▶ **WHAT YOU WILL DO**
Filter the listing below down to the lines with the word "Best" and copy those.

▶ **ENTRIES SHOWN**
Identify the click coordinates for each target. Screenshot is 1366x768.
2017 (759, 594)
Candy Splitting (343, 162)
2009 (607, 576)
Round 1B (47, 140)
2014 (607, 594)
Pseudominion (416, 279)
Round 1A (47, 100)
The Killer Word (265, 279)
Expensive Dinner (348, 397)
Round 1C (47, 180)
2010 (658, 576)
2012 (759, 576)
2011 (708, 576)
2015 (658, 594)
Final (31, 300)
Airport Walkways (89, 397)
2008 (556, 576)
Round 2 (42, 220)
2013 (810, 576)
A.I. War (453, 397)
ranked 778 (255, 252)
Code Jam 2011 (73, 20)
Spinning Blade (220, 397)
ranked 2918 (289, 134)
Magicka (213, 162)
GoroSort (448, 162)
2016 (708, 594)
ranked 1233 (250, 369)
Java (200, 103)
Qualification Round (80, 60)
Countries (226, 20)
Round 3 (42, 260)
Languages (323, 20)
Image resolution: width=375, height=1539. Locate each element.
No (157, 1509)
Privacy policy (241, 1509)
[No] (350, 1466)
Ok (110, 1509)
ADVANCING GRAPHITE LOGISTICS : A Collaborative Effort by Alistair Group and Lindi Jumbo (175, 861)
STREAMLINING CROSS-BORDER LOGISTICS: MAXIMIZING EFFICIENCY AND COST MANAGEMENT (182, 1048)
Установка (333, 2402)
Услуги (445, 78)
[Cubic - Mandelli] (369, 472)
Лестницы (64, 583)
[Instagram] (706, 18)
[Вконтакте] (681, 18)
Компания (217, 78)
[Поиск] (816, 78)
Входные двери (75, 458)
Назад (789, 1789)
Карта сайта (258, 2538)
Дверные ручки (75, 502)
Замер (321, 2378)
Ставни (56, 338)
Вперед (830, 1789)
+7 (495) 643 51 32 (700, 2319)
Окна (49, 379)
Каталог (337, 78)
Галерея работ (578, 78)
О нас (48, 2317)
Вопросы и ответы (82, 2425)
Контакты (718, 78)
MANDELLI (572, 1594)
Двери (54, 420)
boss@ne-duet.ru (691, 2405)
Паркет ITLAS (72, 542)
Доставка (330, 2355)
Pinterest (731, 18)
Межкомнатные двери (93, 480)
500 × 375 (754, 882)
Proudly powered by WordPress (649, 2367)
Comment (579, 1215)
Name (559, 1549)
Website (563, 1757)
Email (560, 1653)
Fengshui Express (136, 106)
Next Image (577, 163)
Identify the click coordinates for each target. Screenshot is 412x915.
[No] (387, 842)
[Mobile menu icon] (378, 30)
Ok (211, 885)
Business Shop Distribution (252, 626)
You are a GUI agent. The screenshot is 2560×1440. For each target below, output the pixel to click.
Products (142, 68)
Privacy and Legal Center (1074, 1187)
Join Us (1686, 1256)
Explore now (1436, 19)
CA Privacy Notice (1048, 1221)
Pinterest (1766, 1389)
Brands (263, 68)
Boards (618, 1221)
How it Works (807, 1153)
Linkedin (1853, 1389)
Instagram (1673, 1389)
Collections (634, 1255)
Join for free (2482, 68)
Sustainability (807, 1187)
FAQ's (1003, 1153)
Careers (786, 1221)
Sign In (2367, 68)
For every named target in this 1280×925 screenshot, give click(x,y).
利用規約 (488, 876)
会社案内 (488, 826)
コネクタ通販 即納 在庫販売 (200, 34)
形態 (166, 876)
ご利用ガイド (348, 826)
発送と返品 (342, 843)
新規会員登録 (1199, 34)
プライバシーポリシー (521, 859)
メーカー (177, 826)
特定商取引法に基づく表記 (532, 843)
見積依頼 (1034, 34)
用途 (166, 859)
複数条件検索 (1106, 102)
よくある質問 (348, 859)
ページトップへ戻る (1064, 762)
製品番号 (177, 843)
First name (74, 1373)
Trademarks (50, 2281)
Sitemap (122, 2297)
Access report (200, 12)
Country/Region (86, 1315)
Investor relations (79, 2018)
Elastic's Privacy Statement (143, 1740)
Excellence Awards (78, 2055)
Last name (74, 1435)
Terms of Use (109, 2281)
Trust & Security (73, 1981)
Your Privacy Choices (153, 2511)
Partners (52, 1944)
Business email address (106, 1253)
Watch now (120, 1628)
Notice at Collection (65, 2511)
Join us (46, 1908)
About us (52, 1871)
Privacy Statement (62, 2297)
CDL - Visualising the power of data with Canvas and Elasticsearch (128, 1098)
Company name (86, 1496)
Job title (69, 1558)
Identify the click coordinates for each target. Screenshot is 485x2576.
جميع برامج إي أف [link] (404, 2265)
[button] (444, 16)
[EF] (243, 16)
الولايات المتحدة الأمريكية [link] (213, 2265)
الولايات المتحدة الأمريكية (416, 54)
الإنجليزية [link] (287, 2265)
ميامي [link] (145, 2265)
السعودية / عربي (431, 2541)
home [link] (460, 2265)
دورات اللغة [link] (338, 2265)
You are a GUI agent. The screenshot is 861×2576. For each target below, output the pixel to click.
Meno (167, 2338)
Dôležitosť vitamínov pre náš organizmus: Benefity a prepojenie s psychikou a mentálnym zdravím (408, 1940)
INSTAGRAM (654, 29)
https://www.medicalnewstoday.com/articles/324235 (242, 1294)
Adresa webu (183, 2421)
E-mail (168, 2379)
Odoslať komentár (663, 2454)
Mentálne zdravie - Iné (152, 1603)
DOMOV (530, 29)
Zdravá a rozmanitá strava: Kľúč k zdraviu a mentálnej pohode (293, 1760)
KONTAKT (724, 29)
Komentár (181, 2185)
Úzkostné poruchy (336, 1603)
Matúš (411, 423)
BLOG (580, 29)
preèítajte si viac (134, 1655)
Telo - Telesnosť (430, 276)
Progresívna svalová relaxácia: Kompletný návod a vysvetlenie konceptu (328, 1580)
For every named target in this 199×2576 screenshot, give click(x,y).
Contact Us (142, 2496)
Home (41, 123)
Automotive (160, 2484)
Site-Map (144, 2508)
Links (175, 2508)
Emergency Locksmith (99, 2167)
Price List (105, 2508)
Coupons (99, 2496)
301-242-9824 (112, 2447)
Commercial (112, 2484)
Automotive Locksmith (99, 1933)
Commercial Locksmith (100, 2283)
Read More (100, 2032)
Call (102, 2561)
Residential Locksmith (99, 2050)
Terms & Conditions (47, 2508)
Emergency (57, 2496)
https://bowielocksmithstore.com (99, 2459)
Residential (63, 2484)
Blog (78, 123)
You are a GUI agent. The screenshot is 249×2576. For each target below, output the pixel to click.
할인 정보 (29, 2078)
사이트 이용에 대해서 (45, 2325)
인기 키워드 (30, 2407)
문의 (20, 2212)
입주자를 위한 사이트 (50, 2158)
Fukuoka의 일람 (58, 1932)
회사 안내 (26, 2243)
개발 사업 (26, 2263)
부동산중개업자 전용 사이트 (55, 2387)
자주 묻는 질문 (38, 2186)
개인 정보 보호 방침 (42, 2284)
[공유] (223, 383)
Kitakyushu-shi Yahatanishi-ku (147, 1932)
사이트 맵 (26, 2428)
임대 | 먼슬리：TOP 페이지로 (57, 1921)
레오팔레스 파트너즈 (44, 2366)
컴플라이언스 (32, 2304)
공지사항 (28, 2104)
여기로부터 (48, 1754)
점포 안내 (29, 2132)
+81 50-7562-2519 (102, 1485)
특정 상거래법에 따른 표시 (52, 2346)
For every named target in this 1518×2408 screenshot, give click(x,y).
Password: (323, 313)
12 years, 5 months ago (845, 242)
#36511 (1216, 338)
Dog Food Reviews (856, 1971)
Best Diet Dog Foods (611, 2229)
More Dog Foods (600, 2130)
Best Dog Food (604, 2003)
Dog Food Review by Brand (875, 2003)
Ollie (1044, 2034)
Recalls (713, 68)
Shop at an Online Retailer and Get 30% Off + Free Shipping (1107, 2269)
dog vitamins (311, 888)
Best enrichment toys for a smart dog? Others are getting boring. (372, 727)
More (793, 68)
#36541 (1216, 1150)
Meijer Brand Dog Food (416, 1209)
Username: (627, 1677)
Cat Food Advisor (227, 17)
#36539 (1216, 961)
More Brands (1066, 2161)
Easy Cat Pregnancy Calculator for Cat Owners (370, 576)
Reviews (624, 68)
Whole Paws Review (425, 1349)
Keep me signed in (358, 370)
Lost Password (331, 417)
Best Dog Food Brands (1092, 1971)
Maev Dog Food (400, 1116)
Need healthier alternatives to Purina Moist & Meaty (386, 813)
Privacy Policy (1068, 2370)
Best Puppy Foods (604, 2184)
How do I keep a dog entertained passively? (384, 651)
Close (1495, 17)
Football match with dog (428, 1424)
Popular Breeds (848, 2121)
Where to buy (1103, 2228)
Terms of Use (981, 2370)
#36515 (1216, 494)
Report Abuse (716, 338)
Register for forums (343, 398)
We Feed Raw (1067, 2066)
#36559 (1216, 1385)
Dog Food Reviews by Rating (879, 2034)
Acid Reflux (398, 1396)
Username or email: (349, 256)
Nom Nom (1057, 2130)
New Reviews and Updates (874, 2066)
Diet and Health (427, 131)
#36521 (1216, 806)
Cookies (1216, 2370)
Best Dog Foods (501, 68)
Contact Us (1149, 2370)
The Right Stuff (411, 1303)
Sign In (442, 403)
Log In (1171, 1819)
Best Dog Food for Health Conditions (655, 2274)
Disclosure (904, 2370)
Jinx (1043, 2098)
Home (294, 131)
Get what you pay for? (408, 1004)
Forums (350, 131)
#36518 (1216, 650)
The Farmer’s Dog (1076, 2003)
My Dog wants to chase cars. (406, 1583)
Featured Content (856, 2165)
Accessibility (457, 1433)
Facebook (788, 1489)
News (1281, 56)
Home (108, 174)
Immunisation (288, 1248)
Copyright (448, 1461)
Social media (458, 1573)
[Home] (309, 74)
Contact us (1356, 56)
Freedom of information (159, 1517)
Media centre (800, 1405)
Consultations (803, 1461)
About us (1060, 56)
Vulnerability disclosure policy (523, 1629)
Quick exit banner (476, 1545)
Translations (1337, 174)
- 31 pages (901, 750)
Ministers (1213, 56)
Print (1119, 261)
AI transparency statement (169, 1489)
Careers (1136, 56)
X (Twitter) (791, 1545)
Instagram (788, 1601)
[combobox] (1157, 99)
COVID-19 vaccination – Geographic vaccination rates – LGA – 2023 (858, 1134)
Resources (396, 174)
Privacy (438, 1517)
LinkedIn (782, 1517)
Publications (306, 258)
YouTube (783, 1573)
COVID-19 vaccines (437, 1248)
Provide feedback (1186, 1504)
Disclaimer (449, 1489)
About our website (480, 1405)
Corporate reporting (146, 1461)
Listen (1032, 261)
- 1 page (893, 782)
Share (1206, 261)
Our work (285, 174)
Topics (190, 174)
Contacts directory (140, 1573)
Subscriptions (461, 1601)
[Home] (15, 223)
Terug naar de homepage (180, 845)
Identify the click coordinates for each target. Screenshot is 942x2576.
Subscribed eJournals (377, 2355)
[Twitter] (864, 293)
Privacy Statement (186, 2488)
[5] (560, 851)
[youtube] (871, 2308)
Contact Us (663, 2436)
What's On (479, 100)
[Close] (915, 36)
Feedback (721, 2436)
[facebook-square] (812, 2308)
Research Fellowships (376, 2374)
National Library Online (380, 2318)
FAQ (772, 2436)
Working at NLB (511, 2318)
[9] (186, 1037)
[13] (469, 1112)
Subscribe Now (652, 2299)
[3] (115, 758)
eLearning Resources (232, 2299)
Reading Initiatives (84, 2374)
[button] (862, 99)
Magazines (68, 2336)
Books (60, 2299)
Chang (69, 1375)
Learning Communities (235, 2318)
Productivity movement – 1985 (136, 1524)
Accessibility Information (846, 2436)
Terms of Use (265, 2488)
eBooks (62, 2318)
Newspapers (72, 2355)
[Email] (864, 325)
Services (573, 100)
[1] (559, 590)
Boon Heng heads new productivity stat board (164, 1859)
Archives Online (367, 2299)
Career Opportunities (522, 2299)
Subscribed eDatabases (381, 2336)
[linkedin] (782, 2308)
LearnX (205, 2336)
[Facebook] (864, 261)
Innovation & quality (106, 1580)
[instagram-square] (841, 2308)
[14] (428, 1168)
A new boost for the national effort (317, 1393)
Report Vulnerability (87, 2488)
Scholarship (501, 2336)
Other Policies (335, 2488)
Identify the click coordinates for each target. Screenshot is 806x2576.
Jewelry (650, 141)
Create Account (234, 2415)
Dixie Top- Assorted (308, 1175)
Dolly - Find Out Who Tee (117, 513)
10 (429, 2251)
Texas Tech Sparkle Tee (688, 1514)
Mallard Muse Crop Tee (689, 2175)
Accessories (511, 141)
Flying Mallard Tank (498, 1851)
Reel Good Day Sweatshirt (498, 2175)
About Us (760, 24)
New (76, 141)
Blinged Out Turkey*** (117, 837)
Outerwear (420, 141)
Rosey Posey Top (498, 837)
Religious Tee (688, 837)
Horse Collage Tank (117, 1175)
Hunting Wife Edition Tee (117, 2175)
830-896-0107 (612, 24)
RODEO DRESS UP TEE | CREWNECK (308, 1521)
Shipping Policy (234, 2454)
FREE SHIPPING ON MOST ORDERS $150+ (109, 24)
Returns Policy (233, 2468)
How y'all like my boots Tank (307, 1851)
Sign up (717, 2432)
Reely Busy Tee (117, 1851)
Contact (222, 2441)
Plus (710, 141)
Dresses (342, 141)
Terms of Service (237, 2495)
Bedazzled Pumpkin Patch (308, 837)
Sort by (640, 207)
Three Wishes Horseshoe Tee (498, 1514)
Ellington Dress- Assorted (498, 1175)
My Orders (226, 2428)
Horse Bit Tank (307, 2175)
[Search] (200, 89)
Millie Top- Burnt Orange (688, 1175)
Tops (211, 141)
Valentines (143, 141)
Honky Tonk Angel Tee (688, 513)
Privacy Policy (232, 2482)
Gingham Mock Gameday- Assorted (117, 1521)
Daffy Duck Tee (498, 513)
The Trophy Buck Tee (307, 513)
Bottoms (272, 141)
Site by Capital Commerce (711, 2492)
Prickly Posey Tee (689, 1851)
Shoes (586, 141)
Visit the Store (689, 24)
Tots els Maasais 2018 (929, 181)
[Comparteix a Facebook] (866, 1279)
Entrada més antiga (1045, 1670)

▶ **SOLUTION FOR THIS EXERCISE**
Best Diet Dog Foods (611, 2229)
Best Dog Food (604, 2003)
Best enrichment toys for a smart dog? Others are getting boring. (372, 727)
Best Dog Food Brands (1092, 1971)
Best Puppy Foods (604, 2184)
Best Dog Foods (501, 68)
Best Dog Food for Health Conditions (655, 2274)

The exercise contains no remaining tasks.